[Saved data entries]
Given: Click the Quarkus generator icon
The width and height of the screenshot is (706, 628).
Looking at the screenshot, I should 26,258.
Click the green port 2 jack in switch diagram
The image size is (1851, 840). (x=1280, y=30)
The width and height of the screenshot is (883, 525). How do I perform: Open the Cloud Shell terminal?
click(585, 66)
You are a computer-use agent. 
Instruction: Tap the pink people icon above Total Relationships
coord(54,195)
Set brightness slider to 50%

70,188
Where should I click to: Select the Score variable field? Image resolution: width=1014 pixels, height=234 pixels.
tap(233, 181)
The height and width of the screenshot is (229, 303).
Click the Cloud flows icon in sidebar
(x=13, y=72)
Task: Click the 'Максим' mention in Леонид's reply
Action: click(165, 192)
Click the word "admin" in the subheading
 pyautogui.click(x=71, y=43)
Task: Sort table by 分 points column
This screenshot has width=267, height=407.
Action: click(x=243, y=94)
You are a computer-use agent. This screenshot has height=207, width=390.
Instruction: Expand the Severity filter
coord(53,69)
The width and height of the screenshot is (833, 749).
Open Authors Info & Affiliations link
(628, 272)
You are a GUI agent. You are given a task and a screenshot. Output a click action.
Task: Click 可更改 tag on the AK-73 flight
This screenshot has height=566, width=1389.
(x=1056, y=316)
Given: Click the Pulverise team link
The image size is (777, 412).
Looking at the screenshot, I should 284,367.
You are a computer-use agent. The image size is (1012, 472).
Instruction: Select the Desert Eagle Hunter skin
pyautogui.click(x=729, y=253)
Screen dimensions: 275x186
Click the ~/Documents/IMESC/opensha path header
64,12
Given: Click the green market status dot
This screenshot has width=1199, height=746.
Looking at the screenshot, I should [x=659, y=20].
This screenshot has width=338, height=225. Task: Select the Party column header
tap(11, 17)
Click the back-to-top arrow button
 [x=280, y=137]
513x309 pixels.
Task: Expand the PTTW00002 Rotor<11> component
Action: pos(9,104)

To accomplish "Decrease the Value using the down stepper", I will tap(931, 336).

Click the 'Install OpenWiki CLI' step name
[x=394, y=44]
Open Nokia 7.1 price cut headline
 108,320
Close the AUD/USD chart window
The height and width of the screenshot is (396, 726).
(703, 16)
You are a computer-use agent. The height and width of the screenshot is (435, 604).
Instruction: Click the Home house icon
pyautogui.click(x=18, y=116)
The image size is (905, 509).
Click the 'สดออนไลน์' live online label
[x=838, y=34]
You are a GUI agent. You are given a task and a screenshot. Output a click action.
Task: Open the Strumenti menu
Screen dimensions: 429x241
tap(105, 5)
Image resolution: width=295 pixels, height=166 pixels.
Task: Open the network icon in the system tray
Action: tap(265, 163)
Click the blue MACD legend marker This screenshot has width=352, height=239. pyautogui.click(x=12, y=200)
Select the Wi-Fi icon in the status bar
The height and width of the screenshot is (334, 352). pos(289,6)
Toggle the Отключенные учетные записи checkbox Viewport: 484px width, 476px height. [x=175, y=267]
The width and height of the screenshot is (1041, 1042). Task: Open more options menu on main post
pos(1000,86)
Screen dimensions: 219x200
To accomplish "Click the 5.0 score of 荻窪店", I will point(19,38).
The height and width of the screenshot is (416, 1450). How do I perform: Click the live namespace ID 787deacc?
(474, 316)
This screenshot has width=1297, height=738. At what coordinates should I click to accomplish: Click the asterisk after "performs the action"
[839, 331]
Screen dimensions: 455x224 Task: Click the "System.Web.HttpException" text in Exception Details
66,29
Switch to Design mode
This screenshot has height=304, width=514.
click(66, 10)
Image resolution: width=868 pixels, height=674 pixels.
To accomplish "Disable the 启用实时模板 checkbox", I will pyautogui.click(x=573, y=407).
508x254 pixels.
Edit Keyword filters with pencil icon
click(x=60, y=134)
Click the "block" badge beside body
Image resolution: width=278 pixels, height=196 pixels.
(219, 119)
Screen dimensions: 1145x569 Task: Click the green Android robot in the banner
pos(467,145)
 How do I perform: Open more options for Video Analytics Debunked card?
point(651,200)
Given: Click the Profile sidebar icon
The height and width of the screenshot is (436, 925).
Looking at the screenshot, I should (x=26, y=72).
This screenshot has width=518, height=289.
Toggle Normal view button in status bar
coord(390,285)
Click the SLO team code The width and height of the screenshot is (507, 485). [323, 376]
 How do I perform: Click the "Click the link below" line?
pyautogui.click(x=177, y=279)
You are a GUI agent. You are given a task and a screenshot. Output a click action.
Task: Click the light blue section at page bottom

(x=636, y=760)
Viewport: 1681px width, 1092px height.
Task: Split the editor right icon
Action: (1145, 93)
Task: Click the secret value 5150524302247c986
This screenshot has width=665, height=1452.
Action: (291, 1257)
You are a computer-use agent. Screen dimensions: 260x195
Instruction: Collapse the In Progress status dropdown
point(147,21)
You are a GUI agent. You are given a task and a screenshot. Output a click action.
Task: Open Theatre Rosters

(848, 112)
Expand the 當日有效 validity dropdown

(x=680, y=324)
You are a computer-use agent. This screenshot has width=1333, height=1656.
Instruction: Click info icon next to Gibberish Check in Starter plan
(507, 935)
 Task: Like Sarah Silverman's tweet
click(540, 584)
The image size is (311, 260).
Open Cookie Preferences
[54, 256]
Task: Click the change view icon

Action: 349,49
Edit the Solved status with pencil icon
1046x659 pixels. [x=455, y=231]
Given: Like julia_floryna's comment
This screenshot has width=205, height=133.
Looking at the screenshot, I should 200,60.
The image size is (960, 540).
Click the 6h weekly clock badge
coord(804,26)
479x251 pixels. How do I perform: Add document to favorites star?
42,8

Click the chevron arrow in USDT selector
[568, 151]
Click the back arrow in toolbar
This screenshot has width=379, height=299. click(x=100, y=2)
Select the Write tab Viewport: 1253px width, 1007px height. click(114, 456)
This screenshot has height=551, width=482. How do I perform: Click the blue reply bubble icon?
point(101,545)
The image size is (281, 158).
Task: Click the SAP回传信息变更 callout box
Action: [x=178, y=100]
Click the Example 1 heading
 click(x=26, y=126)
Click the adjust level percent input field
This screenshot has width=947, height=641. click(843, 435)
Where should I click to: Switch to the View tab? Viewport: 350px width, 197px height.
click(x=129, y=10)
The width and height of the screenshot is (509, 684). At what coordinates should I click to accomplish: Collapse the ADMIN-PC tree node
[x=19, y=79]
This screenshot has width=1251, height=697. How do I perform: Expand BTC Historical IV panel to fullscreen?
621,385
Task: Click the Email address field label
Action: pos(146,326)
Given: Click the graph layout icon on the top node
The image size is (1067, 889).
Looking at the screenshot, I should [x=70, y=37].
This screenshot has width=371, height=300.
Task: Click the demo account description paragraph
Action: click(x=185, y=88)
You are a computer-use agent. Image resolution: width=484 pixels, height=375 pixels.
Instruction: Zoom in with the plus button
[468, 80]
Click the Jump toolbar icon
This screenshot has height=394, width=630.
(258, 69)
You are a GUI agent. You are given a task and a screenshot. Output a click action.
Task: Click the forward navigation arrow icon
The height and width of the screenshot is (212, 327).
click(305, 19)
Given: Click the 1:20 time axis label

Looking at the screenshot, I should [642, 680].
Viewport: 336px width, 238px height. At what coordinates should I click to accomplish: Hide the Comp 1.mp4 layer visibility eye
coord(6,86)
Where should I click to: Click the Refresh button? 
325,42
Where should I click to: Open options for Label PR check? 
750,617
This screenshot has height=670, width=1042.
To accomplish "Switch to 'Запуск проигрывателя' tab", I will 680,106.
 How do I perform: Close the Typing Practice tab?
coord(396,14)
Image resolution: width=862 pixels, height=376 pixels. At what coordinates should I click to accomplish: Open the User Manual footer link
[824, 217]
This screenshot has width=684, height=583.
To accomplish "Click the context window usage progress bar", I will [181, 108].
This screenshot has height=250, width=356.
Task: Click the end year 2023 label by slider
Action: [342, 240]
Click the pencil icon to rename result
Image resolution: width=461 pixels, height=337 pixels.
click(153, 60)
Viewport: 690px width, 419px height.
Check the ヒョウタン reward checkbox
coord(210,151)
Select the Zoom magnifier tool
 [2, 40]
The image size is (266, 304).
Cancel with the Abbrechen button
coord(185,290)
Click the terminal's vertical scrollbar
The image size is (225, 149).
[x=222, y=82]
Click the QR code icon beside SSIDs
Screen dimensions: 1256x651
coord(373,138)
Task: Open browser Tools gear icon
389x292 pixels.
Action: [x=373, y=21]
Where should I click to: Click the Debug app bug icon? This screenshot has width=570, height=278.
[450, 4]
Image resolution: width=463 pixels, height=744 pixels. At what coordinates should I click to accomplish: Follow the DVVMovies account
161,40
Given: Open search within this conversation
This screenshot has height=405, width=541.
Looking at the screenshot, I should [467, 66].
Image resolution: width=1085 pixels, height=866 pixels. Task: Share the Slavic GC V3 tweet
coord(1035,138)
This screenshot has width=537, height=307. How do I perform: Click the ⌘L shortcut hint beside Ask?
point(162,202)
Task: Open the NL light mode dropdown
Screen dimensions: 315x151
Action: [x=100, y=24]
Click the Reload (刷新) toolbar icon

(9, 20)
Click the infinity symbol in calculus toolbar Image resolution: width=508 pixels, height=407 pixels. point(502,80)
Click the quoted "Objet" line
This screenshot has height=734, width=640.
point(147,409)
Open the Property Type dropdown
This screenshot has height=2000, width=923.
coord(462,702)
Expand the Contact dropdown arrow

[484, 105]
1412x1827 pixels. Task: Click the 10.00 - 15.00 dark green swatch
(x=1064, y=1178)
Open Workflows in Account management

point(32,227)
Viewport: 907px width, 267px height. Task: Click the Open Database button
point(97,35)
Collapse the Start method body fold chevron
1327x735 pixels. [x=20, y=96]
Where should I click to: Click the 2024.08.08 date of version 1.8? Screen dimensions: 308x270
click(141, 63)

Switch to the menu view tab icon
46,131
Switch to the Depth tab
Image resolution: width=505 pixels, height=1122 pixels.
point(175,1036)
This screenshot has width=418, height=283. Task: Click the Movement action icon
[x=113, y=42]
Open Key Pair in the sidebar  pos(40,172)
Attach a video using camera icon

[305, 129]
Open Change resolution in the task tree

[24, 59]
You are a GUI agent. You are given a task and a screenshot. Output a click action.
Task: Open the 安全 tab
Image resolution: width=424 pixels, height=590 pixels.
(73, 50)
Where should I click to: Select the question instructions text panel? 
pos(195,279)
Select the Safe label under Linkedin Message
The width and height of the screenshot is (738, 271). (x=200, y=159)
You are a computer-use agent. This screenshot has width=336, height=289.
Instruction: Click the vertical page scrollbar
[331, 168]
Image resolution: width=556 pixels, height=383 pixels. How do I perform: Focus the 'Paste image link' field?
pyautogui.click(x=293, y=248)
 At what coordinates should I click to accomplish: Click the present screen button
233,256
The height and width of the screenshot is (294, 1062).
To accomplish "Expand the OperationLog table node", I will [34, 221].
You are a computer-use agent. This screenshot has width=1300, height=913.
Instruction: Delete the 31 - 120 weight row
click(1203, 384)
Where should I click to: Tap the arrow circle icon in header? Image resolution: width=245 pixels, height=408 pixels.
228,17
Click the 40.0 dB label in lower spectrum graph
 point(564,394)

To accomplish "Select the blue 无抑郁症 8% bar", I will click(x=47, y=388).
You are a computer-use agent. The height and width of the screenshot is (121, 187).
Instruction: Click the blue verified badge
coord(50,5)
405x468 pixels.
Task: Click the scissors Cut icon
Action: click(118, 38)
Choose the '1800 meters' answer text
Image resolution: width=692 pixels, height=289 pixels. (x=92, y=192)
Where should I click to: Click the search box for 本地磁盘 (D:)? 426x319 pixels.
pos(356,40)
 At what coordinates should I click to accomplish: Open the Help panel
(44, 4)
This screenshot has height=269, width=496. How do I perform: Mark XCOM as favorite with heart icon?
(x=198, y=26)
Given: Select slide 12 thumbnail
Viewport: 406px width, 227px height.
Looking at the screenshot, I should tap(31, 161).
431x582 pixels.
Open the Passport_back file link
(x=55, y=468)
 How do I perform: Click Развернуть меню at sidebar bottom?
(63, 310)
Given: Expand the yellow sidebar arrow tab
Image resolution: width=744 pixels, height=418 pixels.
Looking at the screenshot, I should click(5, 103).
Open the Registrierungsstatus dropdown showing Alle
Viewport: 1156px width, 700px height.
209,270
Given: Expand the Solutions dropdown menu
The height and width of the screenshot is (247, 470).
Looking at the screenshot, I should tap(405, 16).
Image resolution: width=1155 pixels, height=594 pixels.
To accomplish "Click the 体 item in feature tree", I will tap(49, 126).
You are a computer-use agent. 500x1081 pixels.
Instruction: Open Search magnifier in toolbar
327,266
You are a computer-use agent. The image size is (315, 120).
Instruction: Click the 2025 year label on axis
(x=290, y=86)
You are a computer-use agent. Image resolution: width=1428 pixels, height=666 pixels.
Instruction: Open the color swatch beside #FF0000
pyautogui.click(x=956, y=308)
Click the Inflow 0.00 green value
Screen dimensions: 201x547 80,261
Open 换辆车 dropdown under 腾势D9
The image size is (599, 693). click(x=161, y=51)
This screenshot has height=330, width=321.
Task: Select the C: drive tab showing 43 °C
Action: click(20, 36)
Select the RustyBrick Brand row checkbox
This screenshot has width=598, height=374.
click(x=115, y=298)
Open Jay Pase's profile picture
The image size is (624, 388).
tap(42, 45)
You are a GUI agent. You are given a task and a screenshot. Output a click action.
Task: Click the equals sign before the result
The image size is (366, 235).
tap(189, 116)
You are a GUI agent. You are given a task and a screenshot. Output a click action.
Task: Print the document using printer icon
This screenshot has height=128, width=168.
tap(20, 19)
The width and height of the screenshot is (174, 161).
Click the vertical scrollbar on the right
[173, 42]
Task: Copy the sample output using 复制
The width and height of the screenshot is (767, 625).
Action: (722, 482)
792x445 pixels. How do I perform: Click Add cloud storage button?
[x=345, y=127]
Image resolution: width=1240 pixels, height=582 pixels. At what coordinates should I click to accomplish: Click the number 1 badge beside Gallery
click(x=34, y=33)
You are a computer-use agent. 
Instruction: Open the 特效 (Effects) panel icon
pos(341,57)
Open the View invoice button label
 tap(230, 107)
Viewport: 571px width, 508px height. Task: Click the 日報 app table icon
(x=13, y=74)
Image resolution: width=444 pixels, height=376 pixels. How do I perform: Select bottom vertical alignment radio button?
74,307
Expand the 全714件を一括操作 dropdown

Description of the task:
Using the entries above, give back exactly the line containing "Task: Click the secret", the line containing "Given: Like julia_floryna's comment", and every line between them, and nothing else.

Your solution:
Task: Click the secret value 5150524302247c986
This screenshot has width=665, height=1452.
Action: (291, 1257)
You are a computer-use agent. Screen dimensions: 260x195
Instruction: Collapse the In Progress status dropdown
point(147,21)
You are a GUI agent. You are given a task and a screenshot. Output a click action.
Task: Open Theatre Rosters

(848, 112)
Expand the 當日有效 validity dropdown

(x=680, y=324)
You are a computer-use agent. This screenshot has width=1333, height=1656.
Instruction: Click info icon next to Gibberish Check in Starter plan
(507, 935)
 Task: Like Sarah Silverman's tweet
click(540, 584)
The image size is (311, 260).
Open Cookie Preferences
[54, 256]
Task: Click the change view icon

Action: 349,49
Edit the Solved status with pencil icon
1046x659 pixels. [x=455, y=231]
Given: Like julia_floryna's comment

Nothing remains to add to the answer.